Rows showing where targets appear:
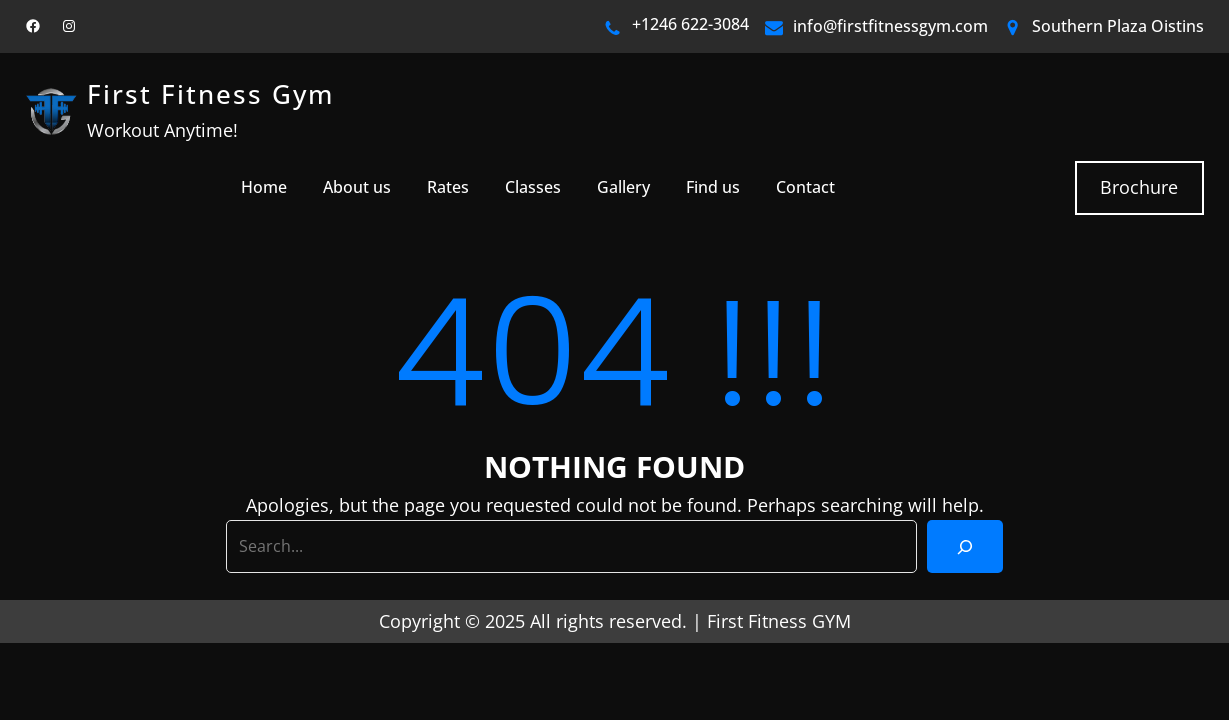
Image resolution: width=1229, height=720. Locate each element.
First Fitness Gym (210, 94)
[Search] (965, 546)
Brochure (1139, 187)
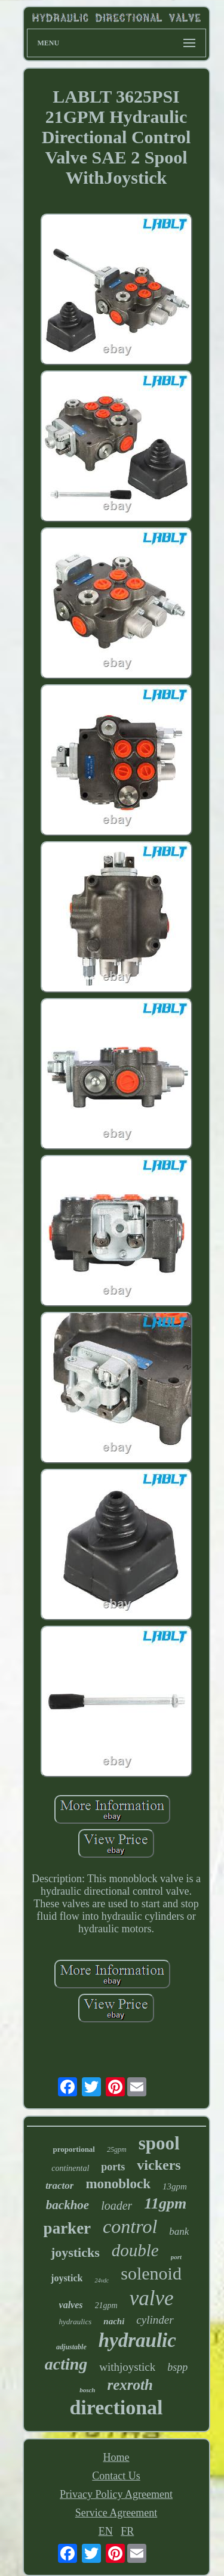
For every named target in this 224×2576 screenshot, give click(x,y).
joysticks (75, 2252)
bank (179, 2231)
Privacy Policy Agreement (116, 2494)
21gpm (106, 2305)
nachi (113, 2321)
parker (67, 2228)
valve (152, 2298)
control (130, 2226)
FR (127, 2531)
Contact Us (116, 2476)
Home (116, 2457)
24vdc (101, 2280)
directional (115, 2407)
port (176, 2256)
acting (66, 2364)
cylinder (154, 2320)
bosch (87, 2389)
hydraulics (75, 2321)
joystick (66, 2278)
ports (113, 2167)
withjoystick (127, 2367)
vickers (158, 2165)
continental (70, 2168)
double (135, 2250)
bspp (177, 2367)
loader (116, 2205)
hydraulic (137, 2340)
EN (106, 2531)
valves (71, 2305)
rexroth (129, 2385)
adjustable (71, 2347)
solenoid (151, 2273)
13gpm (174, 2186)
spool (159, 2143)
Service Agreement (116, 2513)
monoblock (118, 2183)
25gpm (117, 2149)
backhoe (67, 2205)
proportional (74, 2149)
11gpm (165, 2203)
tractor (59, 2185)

What is asked: Render the records as a Markdown table with the columns "Row" and "Line", giving each line a row number and leaving out blank lines. Begin at the line that contains "directional (115, 2407)", stop after the line that contains "EN (106, 2531)", and include only those lines.

Result for this exercise:
| Row | Line |
|---|---|
| 1 | directional (115, 2407) |
| 2 | port (176, 2256) |
| 3 | acting (66, 2364) |
| 4 | cylinder (154, 2320) |
| 5 | bosch (87, 2389) |
| 6 | hydraulics (75, 2321) |
| 7 | joystick (66, 2278) |
| 8 | ports (113, 2167) |
| 9 | withjoystick (127, 2367) |
| 10 | vickers (158, 2165) |
| 11 | continental (70, 2168) |
| 12 | double (135, 2250) |
| 13 | bspp (177, 2367) |
| 14 | loader (116, 2205) |
| 15 | hydraulic (137, 2340) |
| 16 | EN (106, 2531) |